LA VIOLENCIA DE MEL GIBSON




JUAN MANUEL DE PRADA

9.04.04 ABC

Por establecer alguna comparación         Los vituperios que está recibiendo la película de Mel Gibson se aferran desesperadamente a una misma coartada: el usa de imágenes de una violencia perturbadora. Algunos vituperadores, en el colmo de la astucia o la ignorancia, pretenden recluir La Pasión de Cristo en el muladar de las películas gore.

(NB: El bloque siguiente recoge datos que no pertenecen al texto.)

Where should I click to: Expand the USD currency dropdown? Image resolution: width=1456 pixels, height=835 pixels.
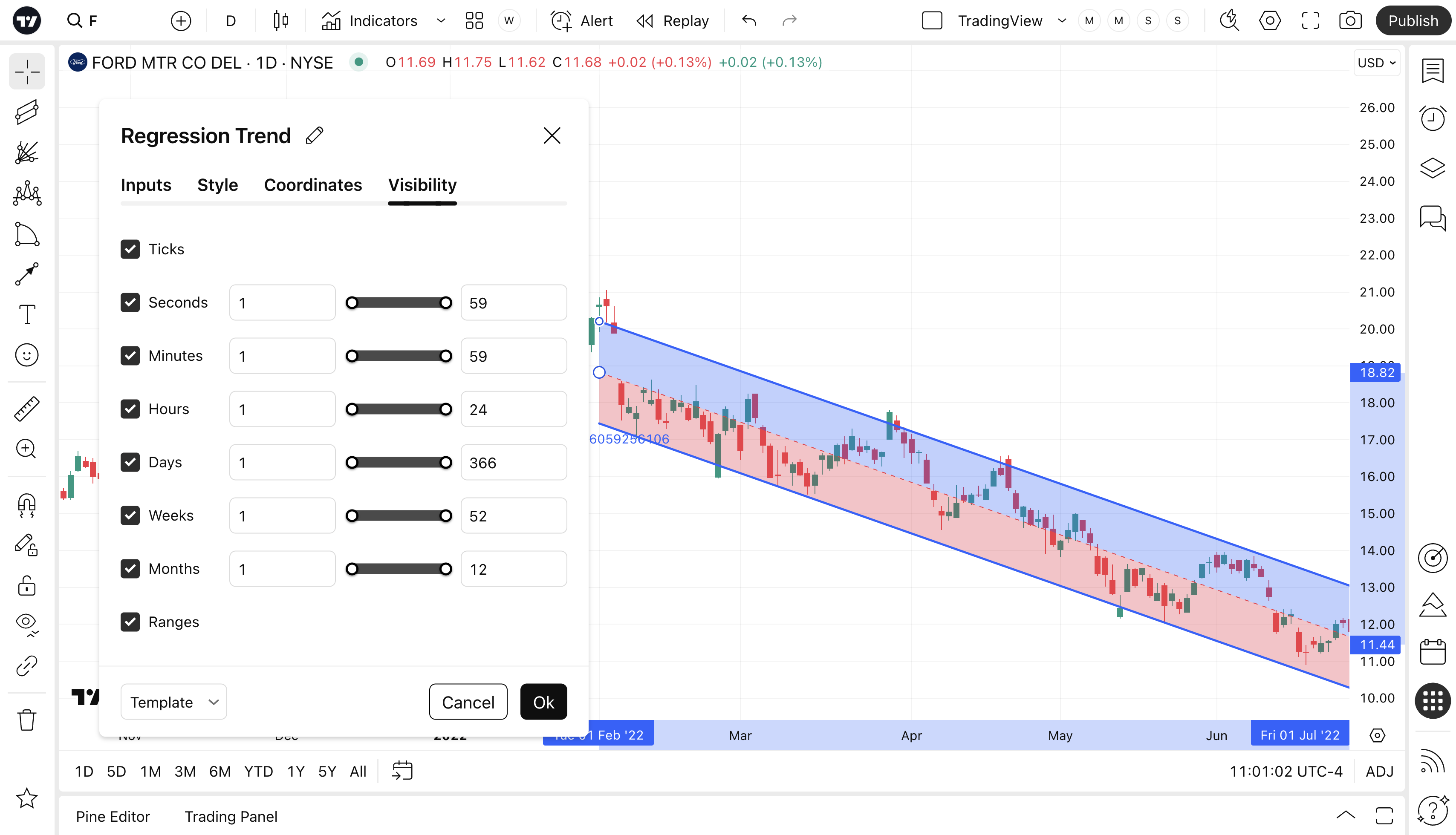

Olvidan que la representación explicita de la violencia se halla presente en muchas cimas del arte cinematográfico: Un perro andaluz, La naranja mecánica, Salvar al soldado Ryan, Saló o los 120 días de Sodoma... A Pier Paolo Pasolini, por cierto, se le ha sacado mucho en romería, para oponer el quietismo de El Evangelio según San Mateo al presunto tremendismo de Gibson. Nadie parece recordar, sin embargo, la brutalidad de algunas escenas de Saló, donde la adaptación del Marques de Sade servia –muy discutiblemente– como vehículo de denuncia del fascismo. Por lo que se ve, el uso icnográfico de la violencia resulta admisible si se emplea para ilustrar un alegato antifascista o antibelico; en cambio, produce escandalo en un alegato cristiano. Durante los últimos años, se van estrenando –con los parabienes de la critica que ahora se rasga las vestiduras– películas que se regodean perversa y gratuitamente en las mas bestiales sevicias: La pianista de Michael Haneke, Irreversible de Gaspar Noe o Audition de Takashi Miike contienen fotogramas mil veces mas escabrosos –por ásperos y por depravados– que La Pasión de Cristo.
Es que no hay efectos sin causa, como en estas críticas
        En la película de Gibson, sin embargo, el espectador se enfrenta a una violencia de clara intención catártica. La misión del verdadero arte no es complacernos ni acunarnos melosamente, sino golpearnos, trastornar los cimientos de conformidad sobre los que se asienta nuestra existencia. Es misión legitima –y necesaria– del arte actuar como una Gorgona que nos petrifica de horror. Pero no nos engañemos. El escándalo suscitado por 1a película de Gibson no nace de su utilización verista de la violencia. La imagen de un Dios hecho hombre que se inmola (aquí si conviene emplear este verbo, y no en los suicidios de los terroristas islámicos) para redimirnos lastima y ofende el hedonismo imperante, que califica el sufrimiento de estéril y repudia la idea del sacrificio. Paradójicamente, este hedonismo ha querido maquillarse, en su rechazo de la película de Gibson, de una espiritualidad pánfila y edulcorada. Y asi, se aboga por una visión "menos descarnada" (¿menos carnal?) de la Pasión, en la que se abrevien o eludan los padecimientos infligidos a Jesús; una Pasión incruenta, indolora (¿una eutanasia?) en la que la divinidad de Cristo "pasa por encima" de su vía crucis, como quien cumplimenta un engorroso tramite. A los partidarios de esta espiritualidad feble les agrada la imagen de un Dios que apenas se inmuta, porque su naturaleza divina triunfa sobre su naturaleza humana. Este triunfo se produjo (como la película de Gibson muestra en su secuencia final), pero antes Cristo sufrió cada vejamen, cada azote, cada caída camino del Gólgota, cada clavo hincado en su carne con todo el pavoroso, incalculable dolor con que lo hubiese sufrido cualquier hombre. Cristo carga sobre sus endebles hombros con las culpas del genero humano y asume cada una de las estaciones de su sacrificio sin anestesias bajadas del cielo. La película de Mel Gibson, tan desaforadamente carnal, es un monumento al amor divino: a traves de su carne reducida a una piltrafa sanguinolenta, Cristo anticipa su victoria definitiva. ¿Por que los detractores de esta película no se quitan la mascara? No les fastidia la efusión de sangre, sino lo que esa sangre significa. Y es que la película de Gibson ha logrado tambalear los cimientos sobre los que se asienta perezosamente nuestra existencia. Chapo por el australiano.